Accuracy #73

steevschmidt · 2018-02-01T21:18:26Z

HEA believes accuracy of CalTRACK results is critical for the long term success of P4P programs, should be a top priority along with the other three, and should inform the priority of other tasks.

Background --

We have been analyzing residential smart meter data since 2008, and deployed our first customer-facing disaggregation tool in 2010. We learned quickly that some customers are more energy savvy than others (e.g. Art Rosenfeld, Gil Masters, CEC & CPUC staffers, etc) and that getting the analysis right for each home was crucial to providing the right recommendations. So we too have been humbled by the challenges in this space. And since very little "ground truth" data exists, we had to come up with other methods to test the accuracy of our system.

We have pursued three primary approaches:

Use Artificial Data Sets: We created our first simplistic "artificial home" in 2013 in order to test various disaggregation methods. This approach to testing energy tool accuracy was also the conclusion of a CEC research project into a possible "AMI Data Analytics Testbed" lead by Martha Brook in 2016. See the final report here, and try the prototype online service (using CBECC-Res) at www.VirtualHomeData.com to create your own artificial home data (current configurations can produce energy data for 400,000 unique artificial homes).
Analyze the Homes of Energy Experts: As mentioned above, there are many industry experts who know their homes well enough to assess results of detailed analysis. Their feedback has been incredibly helpful to HEA to improve our algorithms.
Use Ground Truth sub metered Data, from actual homes. When available this is the preferred approach, but it is plagued with problems.

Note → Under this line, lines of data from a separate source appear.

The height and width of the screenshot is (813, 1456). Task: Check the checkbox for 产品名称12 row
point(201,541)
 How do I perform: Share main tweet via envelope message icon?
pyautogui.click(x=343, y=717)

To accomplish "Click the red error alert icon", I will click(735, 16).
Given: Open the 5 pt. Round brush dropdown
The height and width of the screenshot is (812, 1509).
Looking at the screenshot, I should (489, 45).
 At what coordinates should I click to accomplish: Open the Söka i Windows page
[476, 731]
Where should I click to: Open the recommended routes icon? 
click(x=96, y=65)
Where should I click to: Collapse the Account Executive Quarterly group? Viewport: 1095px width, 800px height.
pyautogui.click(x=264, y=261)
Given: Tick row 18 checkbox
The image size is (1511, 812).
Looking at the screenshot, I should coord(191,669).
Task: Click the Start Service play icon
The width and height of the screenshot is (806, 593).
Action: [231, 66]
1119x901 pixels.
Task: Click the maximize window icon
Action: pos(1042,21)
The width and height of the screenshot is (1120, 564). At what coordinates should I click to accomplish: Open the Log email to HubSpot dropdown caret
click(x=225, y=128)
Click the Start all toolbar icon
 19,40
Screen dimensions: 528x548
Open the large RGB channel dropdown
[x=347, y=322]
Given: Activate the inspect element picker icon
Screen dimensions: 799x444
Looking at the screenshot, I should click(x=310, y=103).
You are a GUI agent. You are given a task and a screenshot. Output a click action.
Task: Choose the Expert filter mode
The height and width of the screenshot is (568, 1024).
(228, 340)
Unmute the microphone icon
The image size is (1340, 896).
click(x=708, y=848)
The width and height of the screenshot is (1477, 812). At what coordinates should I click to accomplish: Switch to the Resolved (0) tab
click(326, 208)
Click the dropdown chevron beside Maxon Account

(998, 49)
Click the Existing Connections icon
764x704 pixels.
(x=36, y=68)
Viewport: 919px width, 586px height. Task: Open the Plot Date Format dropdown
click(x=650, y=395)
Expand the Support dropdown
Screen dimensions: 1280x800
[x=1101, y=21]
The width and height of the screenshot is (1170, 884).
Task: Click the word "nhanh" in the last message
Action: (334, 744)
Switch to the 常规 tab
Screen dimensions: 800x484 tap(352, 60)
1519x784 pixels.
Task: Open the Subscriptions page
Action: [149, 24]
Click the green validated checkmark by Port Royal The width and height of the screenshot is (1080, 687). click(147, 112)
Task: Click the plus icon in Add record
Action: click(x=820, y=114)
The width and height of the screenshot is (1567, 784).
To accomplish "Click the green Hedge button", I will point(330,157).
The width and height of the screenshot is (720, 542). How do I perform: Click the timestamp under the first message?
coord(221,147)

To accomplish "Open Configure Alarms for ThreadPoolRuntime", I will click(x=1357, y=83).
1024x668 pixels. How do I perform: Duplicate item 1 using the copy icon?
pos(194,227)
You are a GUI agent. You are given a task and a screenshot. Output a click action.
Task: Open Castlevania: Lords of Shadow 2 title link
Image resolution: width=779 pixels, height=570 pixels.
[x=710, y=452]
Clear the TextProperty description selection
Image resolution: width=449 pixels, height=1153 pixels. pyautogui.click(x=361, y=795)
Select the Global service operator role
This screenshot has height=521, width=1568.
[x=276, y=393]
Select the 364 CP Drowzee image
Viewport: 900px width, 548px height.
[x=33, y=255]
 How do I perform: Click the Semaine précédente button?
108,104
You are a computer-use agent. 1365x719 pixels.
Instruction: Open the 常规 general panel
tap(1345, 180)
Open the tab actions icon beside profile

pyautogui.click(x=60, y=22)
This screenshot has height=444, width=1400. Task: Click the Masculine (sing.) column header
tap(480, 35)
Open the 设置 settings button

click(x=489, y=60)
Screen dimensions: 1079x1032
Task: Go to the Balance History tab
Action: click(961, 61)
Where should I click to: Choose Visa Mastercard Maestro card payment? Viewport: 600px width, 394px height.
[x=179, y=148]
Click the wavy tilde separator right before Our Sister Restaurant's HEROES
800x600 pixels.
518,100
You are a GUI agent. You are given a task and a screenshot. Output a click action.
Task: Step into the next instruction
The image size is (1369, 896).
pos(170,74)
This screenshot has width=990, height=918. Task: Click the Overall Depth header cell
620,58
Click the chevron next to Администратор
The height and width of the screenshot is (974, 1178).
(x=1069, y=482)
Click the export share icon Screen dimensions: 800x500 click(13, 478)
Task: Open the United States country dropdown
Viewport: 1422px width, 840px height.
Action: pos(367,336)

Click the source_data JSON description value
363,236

Efforts to date have failed to provide complete and reliable data sets. For example, capturing 17 individual loads doesn't help if the 18th (unmetered) load is a space heater or attic fan on a thermostat. And when all the sub metered data doesn't add up to the whole house meter readings... all readings come into question.

HEA has been a long time champion for P4P because we believe it will drive EE to be more cost effective. With one P4P contract in place and a 2nd in final negotiations, HEA is very motivated to make CalTRACK successful.

Can we discuss/develop a strategy for accuracy?

mcgeeyoung · 2018-02-02T16:26:44Z

For CalTRACK, we decided to use out-of-sample testing to gauge the uncertainty associated with estimating counterfactual usage. Accuracy is probably not the best way to describe the nature of the uncertainty that we're dealing with. But it turned out that out-of-sample testing proved a reliable way to evaluate methods choices. For CalTRACK 2.0 we would like to keep the same testing regime in place. We can look at specific steps in the methodology and evaluate whether or not a revised approach would yield a better out of sample result.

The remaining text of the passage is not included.